====== READING TEXT

Intervention by H.E. Ambassador Katalin Annamária Bogyay Permanent Representative at the Open Debate of the Security Council on “Post-conflict Peacebuilding: Review of the Peacebuilding Architecture” on 23 February 2016.
Your Excellency, Mr. President,
Honorable members of the Security Council, Dear Colleagues,
I wish to thank Venezuela for convening this timely open debate which offers us the opportunity to contribute to the undergoing peacebuilding architecture review process facilitated by Angola and Australia.
While fully supporting the statement delivered by the European Union, please allow me to add a few observations in my national capacity.
At the outset, Hungary supports all efforts which aim at making peacebuilding more effective and recognize the need to apply a holistic and integrated approach in order to be able to sustain peace.
As rightly pointed out by the Advisory Group of Experts and also recognized in the resolution currently being drafted, peacebuilding must be understood as an inherently political process that requires strengthening the synergy among the related efforts of conflict prevention, peacemaking, peacekeeping, recovery and development.
We believe that a much stronger emphasis should be given to conflict prevention through early engagement using all available tools for early warning and for political mediation in order to prevent the outbreak or escalation of conflicts.
As a simple pragmatic justification, we could argue that while responding to violent conflicts is very expensive, preventing lapse and relapse into conflict requires relatively little resources. Moreover, it allows us to save hundreds of thousands of human lives.

============
====== DATA BLOCK

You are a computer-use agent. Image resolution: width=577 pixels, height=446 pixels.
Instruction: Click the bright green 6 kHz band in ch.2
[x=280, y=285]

============

> [TASK INSTRUCTIONS]:
1 – Repeat word for word the passage of the statement on peacebuilding from "Intervention by H.E." up to and including "to sustain peace.".
2 – According to the statement on peacebuilding, which two countries are facilitating the review of the peacebuilding architecture?
3 – Shorten the paragraph of the statement on peacebuilding that begins "As a simple pragmatic justification", keeping its main facts.

> [OUTPUTS FOR THE TASKS]:
1 –
Intervention by H.E. Ambassador Katalin Annamária Bogyay Permanent Representative at the Open Debate of the Security Council on “Post-conflict Peacebuilding: Review of the Peacebuilding Architecture” on 23 February 2016.
Your Excellency, Mr. President,
Honorable members of the Security Council, Dear Colleagues,
I wish to thank Venezuela for convening this timely open debate which offers us the opportunity to contribute to the undergoing peacebuilding architecture review process facilitated by Angola and Australia.
While fully supporting the statement delivered by the European Union, please allow me to add a few observations in my national capacity.
At the outset, Hungary supports all efforts which aim at making peacebuilding more effective and recognize the need to apply a holistic and integrated approach in order to be able to sustain peace.

2 – Angola and Australia.

3 – Responding to violent conflicts is very expensive. Preventing lapse and relapse into conflict needs relatively few resources and can save hundreds of thousands of lives.